• Dataset records
+ + + + + + +

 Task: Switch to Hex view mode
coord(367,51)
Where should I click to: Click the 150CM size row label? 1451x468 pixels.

+ + + + + + +

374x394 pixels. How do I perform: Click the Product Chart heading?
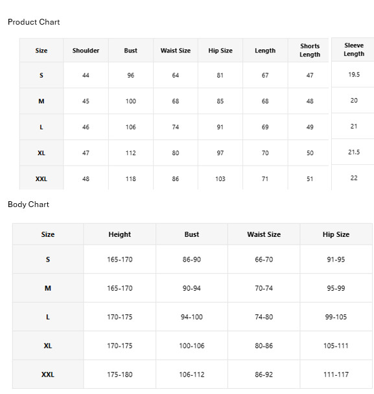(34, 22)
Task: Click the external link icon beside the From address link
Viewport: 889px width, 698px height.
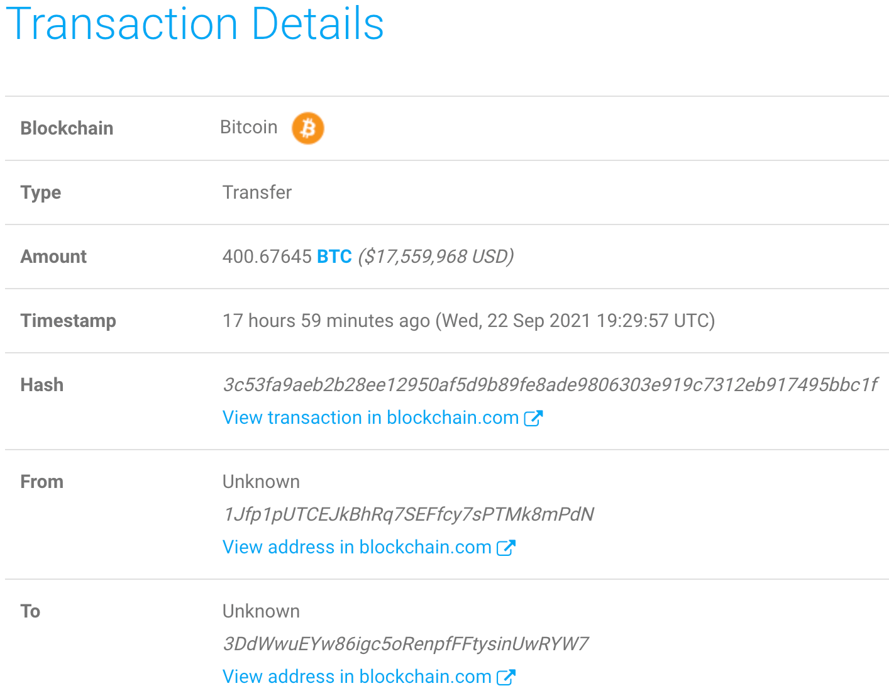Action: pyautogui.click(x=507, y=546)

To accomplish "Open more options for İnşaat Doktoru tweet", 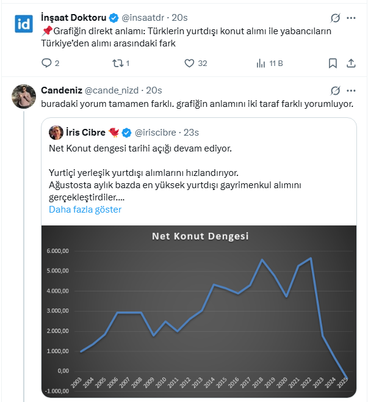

+ + + + + + +

• Your instructions
Start with the line above that contains "Task: Switch to Hex view mode" and end with the line that contains "Where should I". Write out those lines exactly, and only those.

• Solution
 Task: Switch to Hex view mode
coord(367,51)
Where should I click to: Click the 150CM size row label? 1451x468 pixels.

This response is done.